Viktor Frankl, a partir de sua experiência nos campos de concentração durante a II Guerra Mundial, notou que “à medida que a vida interior do prisioneiro ficava mais intensa, ele também sentia, como nunca antes, a beleza da arte da  natureza. Sente também que a morte não é apenas inevitável, mas necessária e justa no grande esquema das coisas do universo”.

 

  Beleza e Psicologia:

De todos os pecados da psicologia, o mais mortal é seu descaso pela beleza. Afinal de contas, uma vida tem algo de muito belo.

Porém quem lê os livros de psicologia  não fica com essa impressão. Mais uma vez, a psicologia trai seu próprio objeto de estudo. Nem a psicologia social, nem a experimental, nem a terapêutica, dão espaço para a apreciação estética da história de uma vida.

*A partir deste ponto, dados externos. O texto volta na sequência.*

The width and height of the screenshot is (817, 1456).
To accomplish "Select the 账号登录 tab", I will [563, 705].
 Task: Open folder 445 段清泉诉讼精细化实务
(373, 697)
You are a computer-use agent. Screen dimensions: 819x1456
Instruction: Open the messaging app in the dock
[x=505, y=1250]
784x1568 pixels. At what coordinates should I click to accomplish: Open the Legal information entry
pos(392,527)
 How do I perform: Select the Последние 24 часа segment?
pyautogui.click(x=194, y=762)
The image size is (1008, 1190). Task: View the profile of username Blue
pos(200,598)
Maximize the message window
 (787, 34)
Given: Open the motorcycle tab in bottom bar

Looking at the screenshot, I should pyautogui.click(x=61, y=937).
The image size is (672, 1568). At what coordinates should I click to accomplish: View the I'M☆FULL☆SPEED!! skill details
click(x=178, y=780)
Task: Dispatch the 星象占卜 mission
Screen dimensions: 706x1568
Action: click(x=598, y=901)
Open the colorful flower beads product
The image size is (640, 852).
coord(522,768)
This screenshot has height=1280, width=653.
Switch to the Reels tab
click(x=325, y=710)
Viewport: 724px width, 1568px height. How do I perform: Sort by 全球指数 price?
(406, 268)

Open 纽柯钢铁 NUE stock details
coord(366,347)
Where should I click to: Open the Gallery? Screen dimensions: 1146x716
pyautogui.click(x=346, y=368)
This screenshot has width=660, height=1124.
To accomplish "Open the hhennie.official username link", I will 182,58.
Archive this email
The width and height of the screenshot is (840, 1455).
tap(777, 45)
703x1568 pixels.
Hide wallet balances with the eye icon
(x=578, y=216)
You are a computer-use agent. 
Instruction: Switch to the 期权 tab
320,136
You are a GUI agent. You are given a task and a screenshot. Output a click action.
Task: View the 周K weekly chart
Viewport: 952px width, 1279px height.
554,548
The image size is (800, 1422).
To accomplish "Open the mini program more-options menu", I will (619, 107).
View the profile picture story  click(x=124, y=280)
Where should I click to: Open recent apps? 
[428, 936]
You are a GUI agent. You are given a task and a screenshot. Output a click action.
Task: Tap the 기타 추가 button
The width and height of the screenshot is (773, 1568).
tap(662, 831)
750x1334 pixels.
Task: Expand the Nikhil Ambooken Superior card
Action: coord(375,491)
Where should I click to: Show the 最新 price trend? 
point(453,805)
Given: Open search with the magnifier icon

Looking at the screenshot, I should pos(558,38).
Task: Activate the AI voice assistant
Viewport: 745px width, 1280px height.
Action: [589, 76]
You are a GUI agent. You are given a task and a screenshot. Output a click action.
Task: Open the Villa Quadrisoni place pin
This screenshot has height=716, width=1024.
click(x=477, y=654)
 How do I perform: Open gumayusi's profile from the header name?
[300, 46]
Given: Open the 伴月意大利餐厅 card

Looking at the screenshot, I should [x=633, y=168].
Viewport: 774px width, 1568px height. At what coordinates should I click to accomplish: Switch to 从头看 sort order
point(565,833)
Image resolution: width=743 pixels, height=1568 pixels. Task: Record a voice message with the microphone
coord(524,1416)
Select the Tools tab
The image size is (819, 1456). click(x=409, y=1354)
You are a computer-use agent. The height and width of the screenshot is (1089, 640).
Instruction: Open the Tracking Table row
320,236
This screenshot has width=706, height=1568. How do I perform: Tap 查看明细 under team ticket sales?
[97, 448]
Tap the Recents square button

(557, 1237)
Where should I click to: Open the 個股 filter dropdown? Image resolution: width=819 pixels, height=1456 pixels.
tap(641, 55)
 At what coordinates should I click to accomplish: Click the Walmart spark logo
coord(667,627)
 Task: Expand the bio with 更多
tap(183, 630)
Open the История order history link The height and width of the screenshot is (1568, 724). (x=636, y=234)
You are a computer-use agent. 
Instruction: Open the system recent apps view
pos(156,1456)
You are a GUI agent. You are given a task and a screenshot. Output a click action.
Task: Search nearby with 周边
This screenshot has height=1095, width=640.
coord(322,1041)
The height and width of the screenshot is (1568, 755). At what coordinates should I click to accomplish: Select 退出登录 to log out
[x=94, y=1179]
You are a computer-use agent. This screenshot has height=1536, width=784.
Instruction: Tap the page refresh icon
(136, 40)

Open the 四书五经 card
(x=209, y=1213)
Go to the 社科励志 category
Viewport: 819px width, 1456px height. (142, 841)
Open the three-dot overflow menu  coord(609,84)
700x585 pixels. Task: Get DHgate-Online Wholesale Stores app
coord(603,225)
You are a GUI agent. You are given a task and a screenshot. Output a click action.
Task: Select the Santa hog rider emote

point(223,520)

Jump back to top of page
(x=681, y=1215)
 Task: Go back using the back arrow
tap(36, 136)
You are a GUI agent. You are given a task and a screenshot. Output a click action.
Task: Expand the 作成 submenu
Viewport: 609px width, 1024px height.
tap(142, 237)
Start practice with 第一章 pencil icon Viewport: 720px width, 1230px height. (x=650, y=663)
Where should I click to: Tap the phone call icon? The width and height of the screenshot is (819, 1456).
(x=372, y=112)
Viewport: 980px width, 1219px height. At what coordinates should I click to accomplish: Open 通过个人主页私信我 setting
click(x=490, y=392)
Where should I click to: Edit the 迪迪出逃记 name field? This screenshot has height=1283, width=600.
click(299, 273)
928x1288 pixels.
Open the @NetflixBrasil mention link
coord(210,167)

– Por “pecado mortal”  da psicologia, considero o pecado do amortecimento, a sensação monótona originária da leitura de textos de psicologia e de escuta de sua linguagem: a voz que ela fala, a pretensão com que ela anuncia suas “novas” descobertas –  que dificilmente poderiam ser mais banais. – seus paliativos tranquilizadores para autoajuda, seu cenário, sua moda, suas reuniões de departamento e seus consultórios tranquilizadores – águas estagnadas, que a alma procura para se restaurar, último refúgio da cultura tradicional, qual pão amanhecido, sem casca, mas sempre esponjoso e provido de uma esperança replicada”.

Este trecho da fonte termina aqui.